### WORK TO COMPLETE
Set down each record exactly as written.

### INFORMATION GIVEN ###

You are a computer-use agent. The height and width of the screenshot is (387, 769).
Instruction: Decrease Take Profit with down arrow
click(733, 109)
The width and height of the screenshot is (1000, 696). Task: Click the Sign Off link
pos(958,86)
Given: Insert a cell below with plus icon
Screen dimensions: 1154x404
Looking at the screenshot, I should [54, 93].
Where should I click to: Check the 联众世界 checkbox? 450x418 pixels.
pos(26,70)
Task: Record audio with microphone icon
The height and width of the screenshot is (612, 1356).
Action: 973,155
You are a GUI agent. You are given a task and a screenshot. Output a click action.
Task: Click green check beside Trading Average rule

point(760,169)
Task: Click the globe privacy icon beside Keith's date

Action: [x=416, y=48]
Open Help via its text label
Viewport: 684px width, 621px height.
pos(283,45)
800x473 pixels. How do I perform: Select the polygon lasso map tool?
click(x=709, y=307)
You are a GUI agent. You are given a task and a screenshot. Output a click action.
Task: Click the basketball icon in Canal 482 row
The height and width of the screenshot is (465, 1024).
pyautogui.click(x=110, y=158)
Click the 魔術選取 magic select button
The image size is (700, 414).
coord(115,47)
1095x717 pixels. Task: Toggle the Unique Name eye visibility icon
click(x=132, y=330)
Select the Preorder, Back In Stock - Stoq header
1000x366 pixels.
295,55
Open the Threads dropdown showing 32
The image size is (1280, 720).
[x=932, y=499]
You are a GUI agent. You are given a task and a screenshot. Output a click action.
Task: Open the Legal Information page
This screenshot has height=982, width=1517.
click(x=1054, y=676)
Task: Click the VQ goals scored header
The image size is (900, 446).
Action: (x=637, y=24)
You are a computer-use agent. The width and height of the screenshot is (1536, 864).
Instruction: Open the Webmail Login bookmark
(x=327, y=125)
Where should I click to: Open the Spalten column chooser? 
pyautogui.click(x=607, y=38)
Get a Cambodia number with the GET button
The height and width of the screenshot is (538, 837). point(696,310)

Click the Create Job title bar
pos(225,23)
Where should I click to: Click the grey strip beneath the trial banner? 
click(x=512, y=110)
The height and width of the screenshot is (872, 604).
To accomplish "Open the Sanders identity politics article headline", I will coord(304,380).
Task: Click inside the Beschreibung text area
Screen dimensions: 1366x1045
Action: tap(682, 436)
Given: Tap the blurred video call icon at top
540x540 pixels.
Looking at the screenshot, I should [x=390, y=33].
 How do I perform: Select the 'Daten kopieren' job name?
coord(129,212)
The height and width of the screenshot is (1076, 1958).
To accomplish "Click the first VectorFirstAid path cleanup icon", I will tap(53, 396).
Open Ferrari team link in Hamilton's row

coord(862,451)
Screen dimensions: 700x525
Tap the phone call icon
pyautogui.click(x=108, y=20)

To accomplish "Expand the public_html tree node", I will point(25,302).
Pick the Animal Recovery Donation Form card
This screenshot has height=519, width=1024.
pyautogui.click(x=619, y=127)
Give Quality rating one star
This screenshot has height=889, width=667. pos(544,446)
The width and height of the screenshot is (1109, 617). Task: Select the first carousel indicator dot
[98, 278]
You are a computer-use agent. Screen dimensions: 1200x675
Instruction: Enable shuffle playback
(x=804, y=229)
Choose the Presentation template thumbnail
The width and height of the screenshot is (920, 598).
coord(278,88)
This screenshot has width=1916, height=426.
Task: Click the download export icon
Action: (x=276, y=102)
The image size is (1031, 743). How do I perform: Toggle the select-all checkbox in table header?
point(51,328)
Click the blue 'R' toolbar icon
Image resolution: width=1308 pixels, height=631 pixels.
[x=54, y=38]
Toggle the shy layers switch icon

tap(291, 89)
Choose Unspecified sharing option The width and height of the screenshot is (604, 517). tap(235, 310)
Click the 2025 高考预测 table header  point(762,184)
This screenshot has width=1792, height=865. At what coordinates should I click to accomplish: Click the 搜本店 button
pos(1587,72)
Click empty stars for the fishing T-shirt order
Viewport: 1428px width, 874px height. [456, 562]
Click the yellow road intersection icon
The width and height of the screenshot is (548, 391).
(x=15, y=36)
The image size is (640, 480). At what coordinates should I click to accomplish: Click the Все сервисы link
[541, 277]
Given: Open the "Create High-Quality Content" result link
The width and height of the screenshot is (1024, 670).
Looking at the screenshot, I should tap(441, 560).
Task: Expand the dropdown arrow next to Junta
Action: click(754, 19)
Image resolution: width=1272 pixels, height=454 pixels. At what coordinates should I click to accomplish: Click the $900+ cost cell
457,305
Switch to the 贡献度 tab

###

### WRITTEN ANSWER
You are a computer-use agent. The height and width of the screenshot is (387, 769).
Instruction: Decrease Take Profit with down arrow
click(733, 109)
The width and height of the screenshot is (1000, 696). Task: Click the Sign Off link
pos(958,86)
Given: Insert a cell below with plus icon
Screen dimensions: 1154x404
Looking at the screenshot, I should [54, 93].
Where should I click to: Check the 联众世界 checkbox? 450x418 pixels.
pos(26,70)
Task: Record audio with microphone icon
The height and width of the screenshot is (612, 1356).
Action: 973,155
You are a GUI agent. You are given a task and a screenshot. Output a click action.
Task: Click green check beside Trading Average rule

point(760,169)
Task: Click the globe privacy icon beside Keith's date

Action: [x=416, y=48]
Open Help via its text label
Viewport: 684px width, 621px height.
pos(283,45)
800x473 pixels. How do I perform: Select the polygon lasso map tool?
click(x=709, y=307)
You are a GUI agent. You are given a task and a screenshot. Output a click action.
Task: Click the basketball icon in Canal 482 row
The height and width of the screenshot is (465, 1024).
pyautogui.click(x=110, y=158)
Click the 魔術選取 magic select button
The image size is (700, 414).
coord(115,47)
1095x717 pixels. Task: Toggle the Unique Name eye visibility icon
click(x=132, y=330)
Select the Preorder, Back In Stock - Stoq header
1000x366 pixels.
295,55
Open the Threads dropdown showing 32
The image size is (1280, 720).
[x=932, y=499]
You are a GUI agent. You are given a task and a screenshot. Output a click action.
Task: Open the Legal Information page
This screenshot has height=982, width=1517.
click(x=1054, y=676)
Task: Click the VQ goals scored header
The image size is (900, 446).
Action: (x=637, y=24)
You are a computer-use agent. The width and height of the screenshot is (1536, 864).
Instruction: Open the Webmail Login bookmark
(x=327, y=125)
Where should I click to: Open the Spalten column chooser? 
pyautogui.click(x=607, y=38)
Get a Cambodia number with the GET button
The height and width of the screenshot is (538, 837). point(696,310)

Click the Create Job title bar
pos(225,23)
Where should I click to: Click the grey strip beneath the trial banner? 
click(x=512, y=110)
The height and width of the screenshot is (872, 604).
To accomplish "Open the Sanders identity politics article headline", I will coord(304,380).
Task: Click inside the Beschreibung text area
Screen dimensions: 1366x1045
Action: tap(682, 436)
Given: Tap the blurred video call icon at top
540x540 pixels.
Looking at the screenshot, I should [x=390, y=33].
 How do I perform: Select the 'Daten kopieren' job name?
coord(129,212)
The height and width of the screenshot is (1076, 1958).
To accomplish "Click the first VectorFirstAid path cleanup icon", I will tap(53, 396).
Open Ferrari team link in Hamilton's row

coord(862,451)
Screen dimensions: 700x525
Tap the phone call icon
pyautogui.click(x=108, y=20)

To accomplish "Expand the public_html tree node", I will point(25,302).
Pick the Animal Recovery Donation Form card
This screenshot has height=519, width=1024.
pyautogui.click(x=619, y=127)
Give Quality rating one star
This screenshot has height=889, width=667. pos(544,446)
The width and height of the screenshot is (1109, 617). Task: Select the first carousel indicator dot
[98, 278]
You are a computer-use agent. Screen dimensions: 1200x675
Instruction: Enable shuffle playback
(x=804, y=229)
Choose the Presentation template thumbnail
The width and height of the screenshot is (920, 598).
coord(278,88)
This screenshot has width=1916, height=426.
Task: Click the download export icon
Action: (x=276, y=102)
The image size is (1031, 743). How do I perform: Toggle the select-all checkbox in table header?
point(51,328)
Click the blue 'R' toolbar icon
Image resolution: width=1308 pixels, height=631 pixels.
[x=54, y=38]
Toggle the shy layers switch icon

tap(291, 89)
Choose Unspecified sharing option The width and height of the screenshot is (604, 517). tap(235, 310)
Click the 2025 高考预测 table header  point(762,184)
This screenshot has width=1792, height=865. At what coordinates should I click to accomplish: Click the 搜本店 button
pos(1587,72)
Click empty stars for the fishing T-shirt order
Viewport: 1428px width, 874px height. [456, 562]
Click the yellow road intersection icon
The width and height of the screenshot is (548, 391).
(x=15, y=36)
The image size is (640, 480). At what coordinates should I click to accomplish: Click the Все сервисы link
[541, 277]
Given: Open the "Create High-Quality Content" result link
The width and height of the screenshot is (1024, 670).
Looking at the screenshot, I should tap(441, 560).
Task: Expand the dropdown arrow next to Junta
Action: click(754, 19)
Image resolution: width=1272 pixels, height=454 pixels. At what coordinates should I click to accomplish: Click the $900+ cost cell
457,305
Switch to the 贡献度 tab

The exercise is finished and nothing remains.